Bedenlerini bari onlara bırakın. Dillerini, köylerini, çocuklarını aldınız. Geçmişlerine el koydunuz; onları bilgisiz, tarihsiz, isimsiz bıraktınız. Dilediklerinde kim vurduya getirip çukurlara atıldıklarında, canları hiç mi kıymetli değildi? Siz kendiniz dışındaki herkesi aptal mı sanıyorsunuz?

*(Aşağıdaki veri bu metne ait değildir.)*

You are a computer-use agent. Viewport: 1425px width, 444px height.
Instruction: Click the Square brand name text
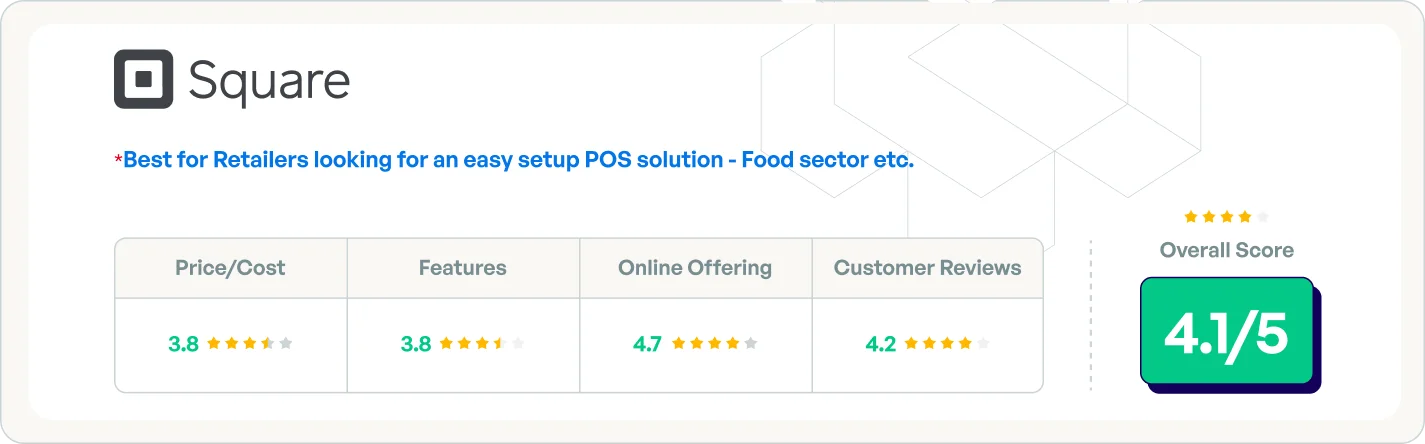click(x=269, y=81)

Siz dünyaya yaşamak için geldiniz de, yaşamanın değerini biliyorsunuz, yaşama içgüdünüz yerli yerinde de, onların eksik bir şeyleri mi var, yoksa ölmeye programlanarak mı doğduklarını düşünüyorsunuz?
Onlarca yıldır yaşadığı topraklarda var olabilmek için her yolu deneyenlerin, ölümüne mücadelenin böylesi kalmışsa geriye, değerlendirecek bir tek bedenlerinin kaldığını düşünüyorlarsa...

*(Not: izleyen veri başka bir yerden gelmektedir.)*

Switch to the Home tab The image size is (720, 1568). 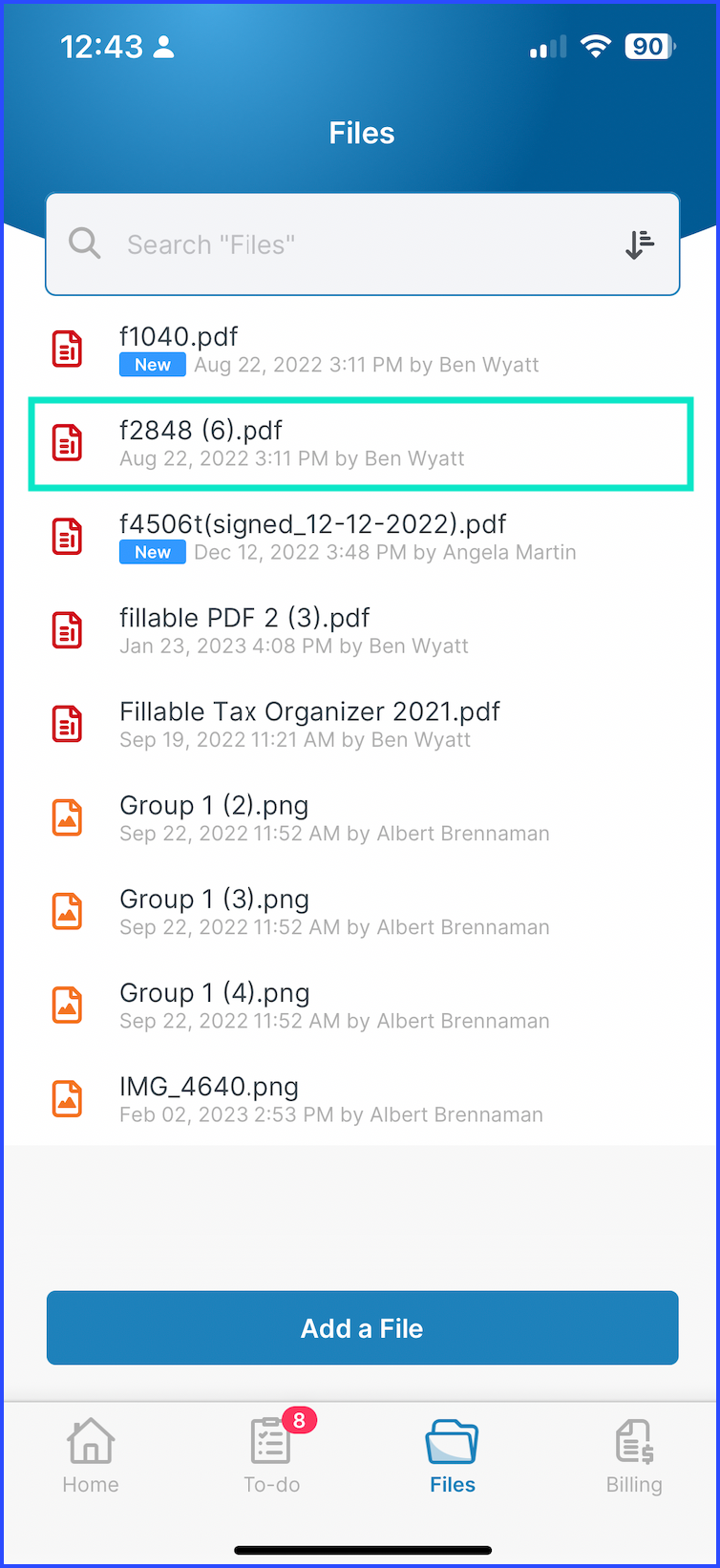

Yoksa, o da mı sizindi, ona da mı el koyacaktınız?
Ha, anladık. Siz olsanız, asla onların yaptığınızı yapmazdınız, tamam anladık. Belli ki, bir de bunu deneyecekler. Bırakın da, el değirmediğiniz bir şeyleri kalsın geriye, gururlarını, kararlarını, onların adına konuşmayı bırakın.

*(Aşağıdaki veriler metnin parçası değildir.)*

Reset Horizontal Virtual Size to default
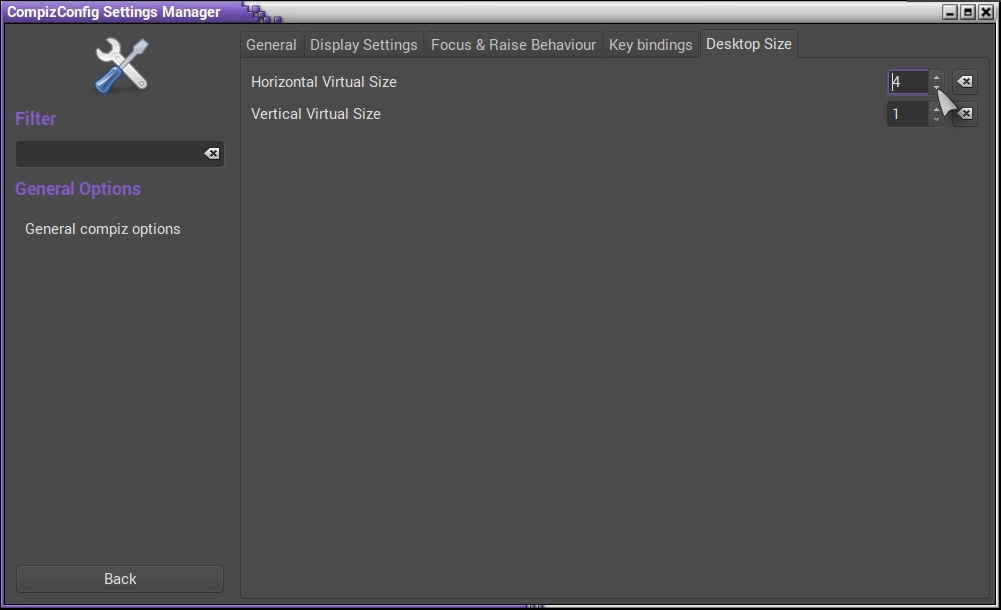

Her şey söylendi. Eleştirildiler, 'hayata çağrılar' yapıldı, 'mecbur bırakılıyorlar' dendi ve daha birçok söz. Artık bu sadece, meselenin çözümü için yapılması gerekenlerin ama yapılmayanların kaldığı andır. Desteklerin, gösterilerin dışında, sözlerin pek hükmünün kalmadığı an. Her şey söylendi çünkü hatta öyle fazlası söylendi ki, ölüme gitmek nasıl bir mücadele yolu olur, nasıl bir çare olur, diye hayret ve acıyla durup düşünmek, biraz saygı göstermek yerine...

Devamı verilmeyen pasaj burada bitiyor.